The U.S. and Japan agreed to a trade deal that will see Japan buy more U.S. agricultural goods, including beef, pork, dairy and corn, the countries announced during the G-7 summit in France.
U.S. industry representatives criticized China’s Aug. 23 decision to impose retaliatory tariffs on the U.S. and called for the two sides to quickly reach a trade deal. The latest Chinese tariffs could lock U.S. companies out of China for “many years,” said Doug Barry, spokesman for the U.S.-China Business Council. Barry said U.S. companies are worried that China is finding other suppliers as the trade war continues, and the latest measures may only speed up the process. “More worrisome is the signal to everyone, everywhere, that the trade conflict is getting worse, not better,” Barry said. “So let’s not invest and let’s not buy.”
The Department of Finance Canada is deploying changes to antidumping regulations “to ensure that an appropriate level of anti-dumping duties can be applied to goods that are dumped into Canada,” it said in an Aug. 23 news release. “This will provide greater flexibility to the Canada Border Services Agency (CBSA) to address situations where there may be distortions in the price of the goods in the country of export. It clarifies alternative methods to calculate the costs of production of the imported goods, in cases where the price of inputs is distorted because of purchases made between affiliated companies or because of a particular market situation.”
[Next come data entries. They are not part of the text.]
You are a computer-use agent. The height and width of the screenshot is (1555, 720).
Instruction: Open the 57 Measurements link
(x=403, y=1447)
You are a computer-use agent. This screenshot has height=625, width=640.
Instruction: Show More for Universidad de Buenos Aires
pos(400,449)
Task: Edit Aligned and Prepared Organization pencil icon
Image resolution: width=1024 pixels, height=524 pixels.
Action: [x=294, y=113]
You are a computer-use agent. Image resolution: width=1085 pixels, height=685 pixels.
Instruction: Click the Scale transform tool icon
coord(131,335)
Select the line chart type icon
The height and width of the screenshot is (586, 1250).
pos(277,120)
China’s Ministry of Commerce repeated claims that it will retaliate against higher U.S. tariffs, said it opposed new U.S. measures against Huawei and plans to make an announcement involving its so-called unreliable entity list “soon,” spokesman Gao Feng said at an Aug. 22 press conference, according to an unofficial translation of a transcript from the briefing.
CBP is close to bringing industry on board to "go operational" with electronic manifest for export, said Jim Swanson, director of CBP’s Cargo and Security Controls Division, during the Aug. 21 Commercial Customs Operations Advisory Committee meeting in Buffalo, New York. Swanson said he has multiple meetings in the coming weeks with companies about using electronic manifest. CBP has been testing it internally for a while, Swanson said.
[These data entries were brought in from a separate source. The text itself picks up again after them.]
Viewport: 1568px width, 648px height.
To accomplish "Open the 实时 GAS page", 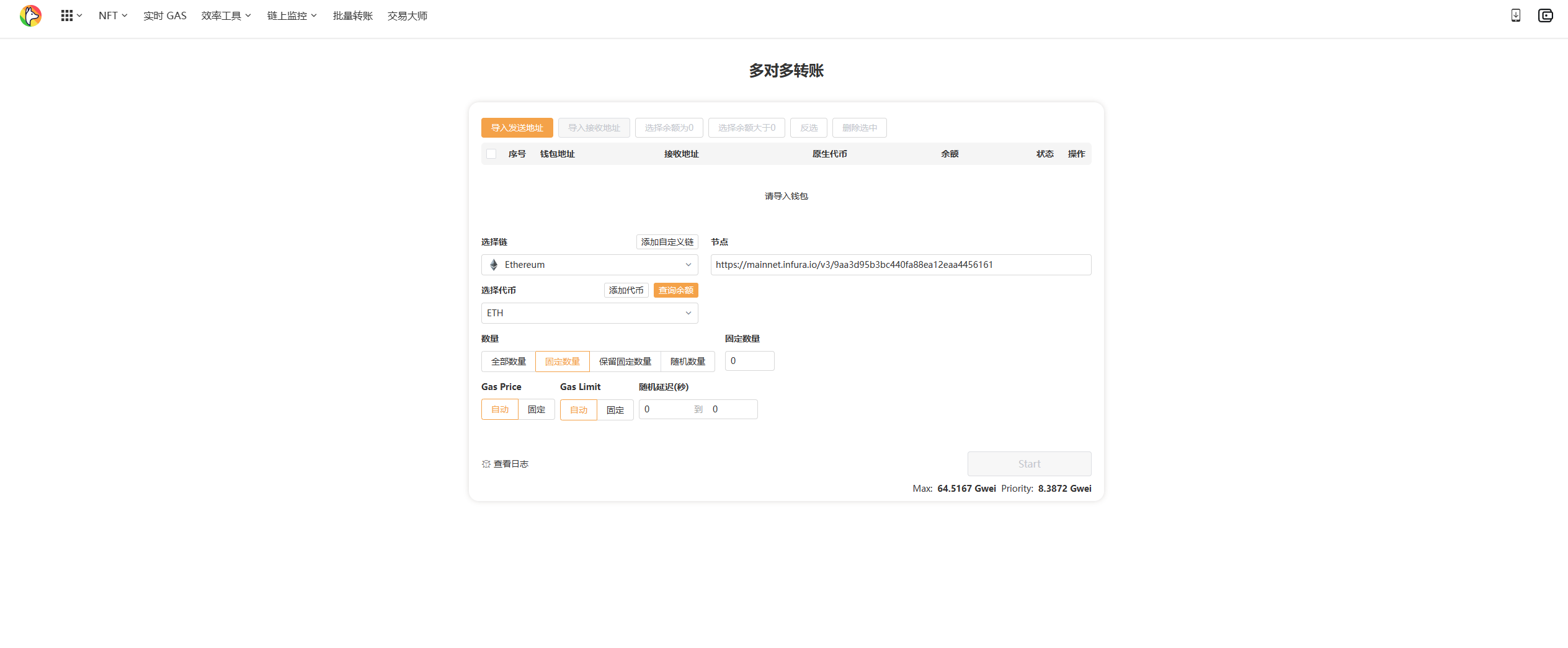I will click(165, 16).
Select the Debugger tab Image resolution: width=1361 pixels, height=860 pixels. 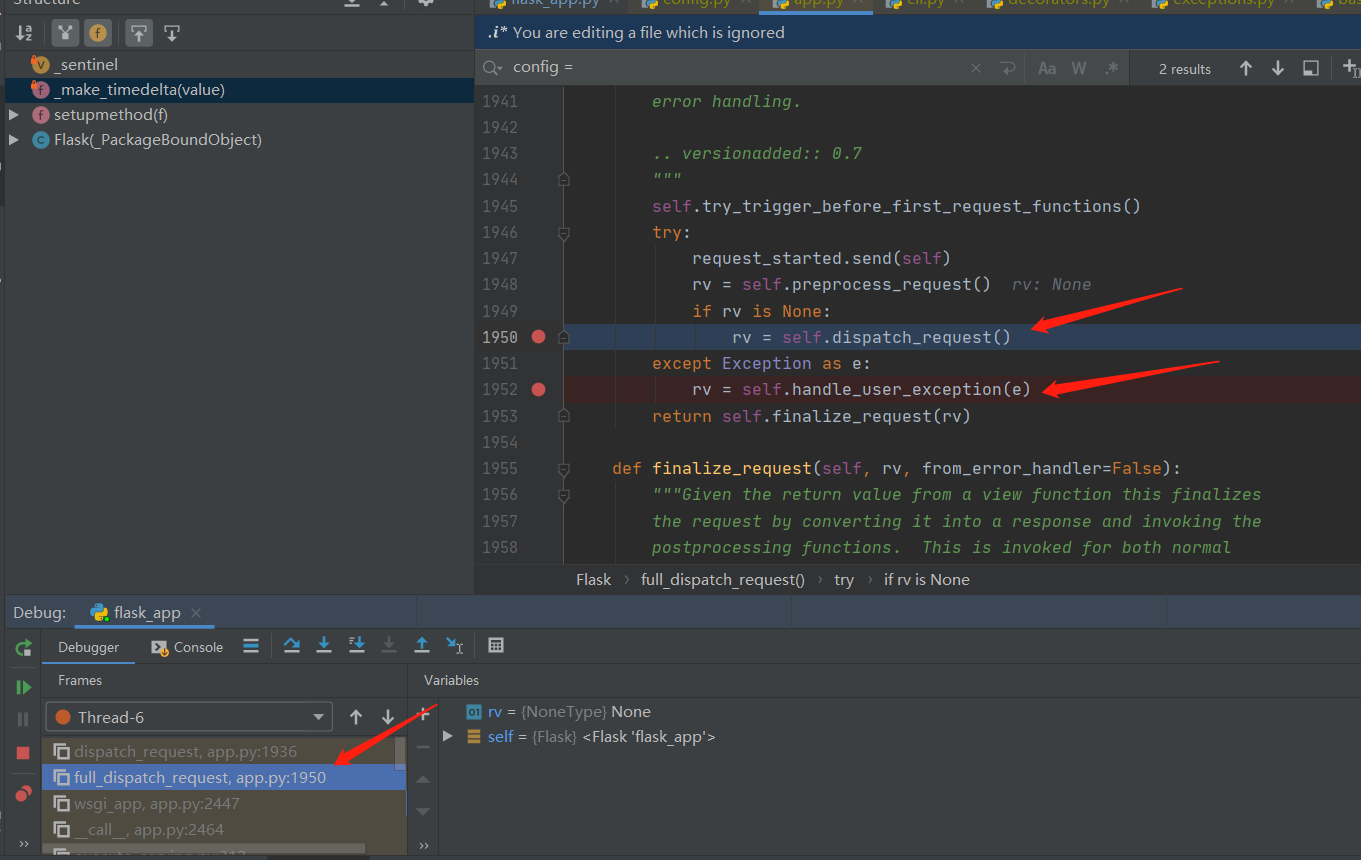[x=88, y=647]
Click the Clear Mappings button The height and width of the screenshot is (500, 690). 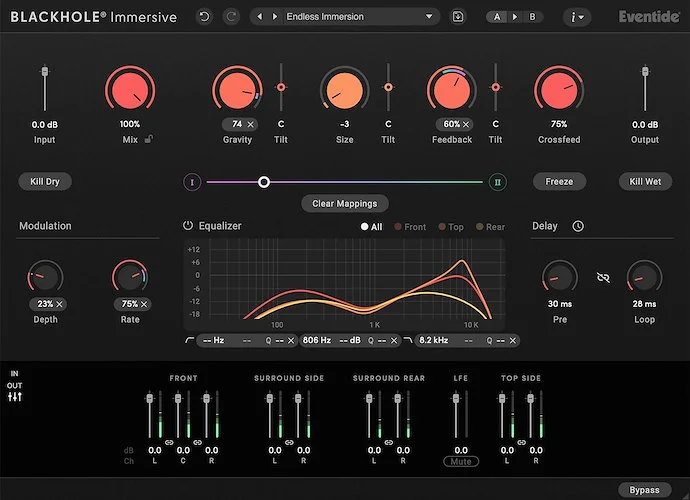[x=344, y=203]
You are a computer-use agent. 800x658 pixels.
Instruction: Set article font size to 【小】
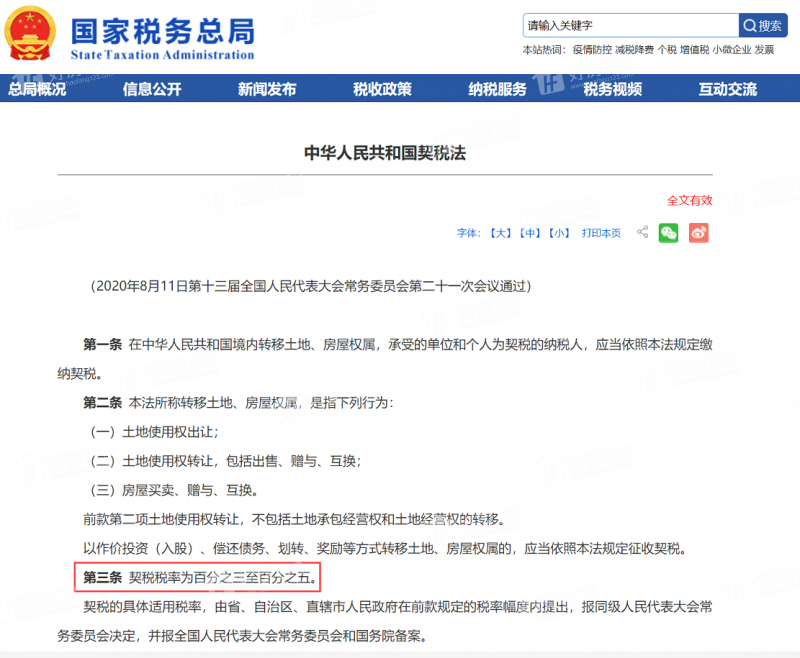tap(556, 232)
Commerce's Bureau of Industry and Security issued a guidance on Aug. 20 about the disclosure of technology or software subject to export controls “between and among members of standards setting or development groups or bodies.” BIS said it issued the guidance after receiving “a number of questions” about the temporary general license for Huawei and the Chinese company’s addition to the Entity List. The guidance tries to clarify which activities are prohibited among standards organizations when discussing Huawei and its Entity Listing.
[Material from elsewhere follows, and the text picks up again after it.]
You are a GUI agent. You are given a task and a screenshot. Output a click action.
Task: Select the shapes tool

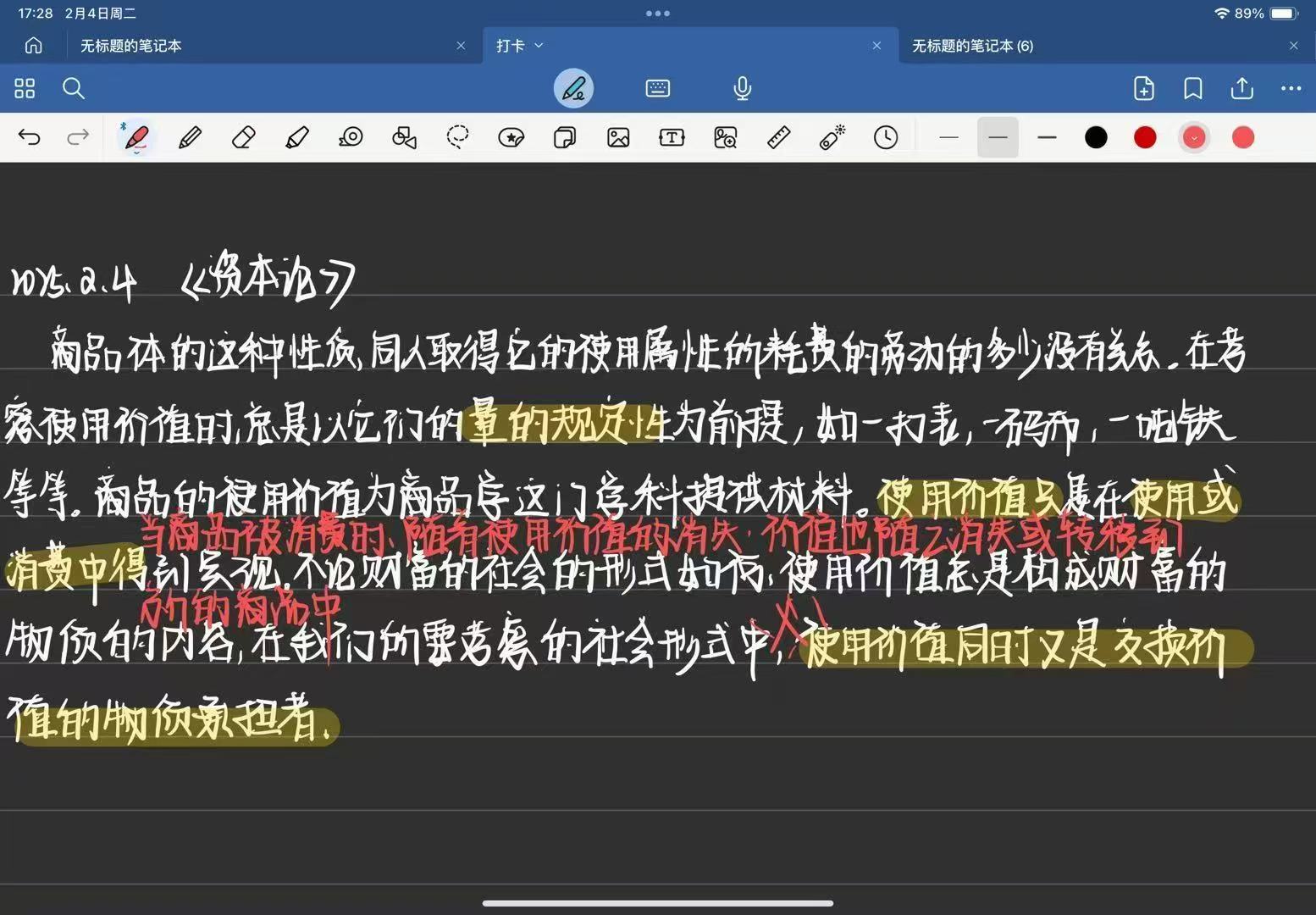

CBP officials applauded the Commercial Customs Operations Advisory Committee’s report on improving trade in the Northern Triangle but said the report’s recommendations won’t lead to change unless COAC receives more of a commitment from the U.S. government. “It must be consistent and sustainable,” Josephine Baiamonte, CBP’s executive director for the International Operations Division of the Office of International Affairs, said during an Aug. 21 COAC meeting in Buffalo, New York. “Those two things are the things that are missing right now.”
A lack of trade facilitation, infrastructure and widespread corruption are three of the main challenges stymieing trade in the Northern Triangle, which could be improved with U.S. help, the Commercial Customs Operations Advisory Committee Rapid Response Subcommittee said in a report prepared for the Aug. 21 COAC meeting. The report, compiled from COAC’s Northern Triangle Working Group, issued several recommendations for improving trade, including specific adjustments Northern Triangle countries can make to their customs agencies, an enhanced foreign-trade zone in the area, training from U.S. customs officials and better trade enforcement.
Export Compliance Daily is providing readers with some of the top stories for Aug. 12-16 in case they were missed.
U.S. Trade Representative Robert Lighthizer expects Canada's Parliament to continue progress on the U.S.-Mexico-Canada Agreement in the fall following October elections, he said in recently posted written responses to House Ways and Means Committee members following a June 19 hearing (see 1906190062). "The Trudeau government has begun necessary steps to ratify the USMCA in its Parliament and has stated that it plans to move forward on implementation in tandem with the United States," he said. "The Canadian Parliament has adjourned for the summer and is not expected to return before federal elections are held on October 21, 2019. We anticipate that Canada will take up the legislation once a new government is seated later this fall, and we are confident that the Parliament will vote in favor of the Agreement."